Les Bus Pirate sont des outils populaires chez les bidouilleurs pour communiquer avec des puces inconnues, lire des EEPROM ou dumper des firmwares. Leur utilité réside dans leur capacité à interagir avec une multitude de protocoles et de composants matériels, ce qui en fait des indispensables pour les passionnés de hacking hardware. Cependant, leur usage demande souvent une certaine connaissance technique et une configuration adaptée, ce qui peut décourager les novices ou les utilisateurs souhaitant un appareil tout-en-un.
Face à cette difficulté, l’initiative de geo-tp propose une alternative ingénieuse : intégrer l’équivalent d’un Bus Pirate dans un ESP32, une carte microcontrôleur à bas prix. Baptisé Bit Pirate, ce projet transforme un simple ESP32 en un multitool de hacking matériel capable de parler plus de 20 protocoles différents.
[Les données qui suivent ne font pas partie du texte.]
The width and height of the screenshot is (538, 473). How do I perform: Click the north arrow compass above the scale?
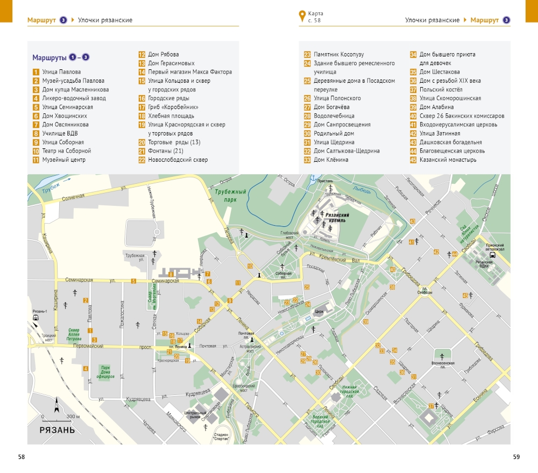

Son objectif est de fournir aux bidouilleurs un outil flexible, accessible et modulable, en remplaçant la multitude d’outils dédiés par un seul firmware universel.
Le Bit Pirate supporte ainsi divers bus numériques comme l’I2C, que ce soit pour scanner, glitcher ou dumper une EEPROM 24Cxx, ainsi que le SPI pour lire une mémoire flash 25Q ou une carte SD, l’UART avec détection automatique du baudrate, le 1-Wire et même le JTAG/SWD compatibles OpenOCD. En un seul firmware, l’utilisateur bénéficie d’une panoplie d’outils pour analyser, capturer ou manipuler différents composants sans devoir dessouder ni connecter plusieurs appareils distincts.
Ce projet, plus brut et accessible qu’un produit fini comme le Flipper Zero, se destine avant tout aux passionnés souhaitant tester et apprendre, tout en profitant d’un matériel simple et peu coûteux.
Côté radio, le Bit Pirate exploite directement les capacités Wi-Fi, Bluetooth et infrarouge de l’ESP32, mais pour d’autres fréquences comme le Sub-GHz, le RFID, le bus CAN ou le dump d’une carte SIM, il faut ajouter des modules externes comme un CC1101, un PN532 ou utiliser une carte pré équipée comme la LILYGO T-Embed CC1101. Ce côté modulable permet aux utilisateurs d’étendre leurs capacités selon leurs besoins, tout en restant dans une optique d’apprentissage et de testing sécurisé.
À la différence du Flipper Zero, qui est un produit prêt à l’emploi avec boîtier, batterie et interface intégrée, le Bit Pirate reste une solution plus brute, souvent bricolée avec des fils et un firmware en développement. Son principal avantage réside dans son prix abordable, son caractère open source, sa compatibilité avec du matériel courant, et la simplicité pour l’installer grâce à un flasher web qui déploie le firmware en un clic depuis le navigateur. Ce qui le rend accessible même aux moins expérimentés.
Pour exploiter cet outil, les utilisateurs peuvent le piloter via un terminal série, une CLI web par Wi-Fi ou en mode autonome via le clavier du Cardputer. La flexibilité de l’interface permet d’automatiser des tâches, comme le dump d’une mémoire flash ou le sniff de puissance Wi-Fi, en utilisant des scripts en bytecode ou en Python. Cependant, il faut faire attention aux tensions, le ESP32 fonctionnant en 3,3V, et prévoir des adaptateurs pour manipuler du 5V, au risque de casser la puce.
En conclusion, le Bit Pirate représente une alternative open source, flexible et économique pour les passionnés de hacking hardware désireux d’expérimenter, d’apprendre et de tester leur propre matériel. Son déploiement, simple grâce à la technologie Web Serial, en fait un outil à la portée de tous, à condition d’en respecter les règles de sécurité et d’usage.
Si le hacking matériel vous tente, sachez que ce projet est une option intéressante à explorer, surtout vu son coût réduit et sa facilité d’installation. C’est une véritable boîte à outils pour les bidouilleurs curieux, qui souhaite repousser les limites de leur connaissance sans dépenser une fortune.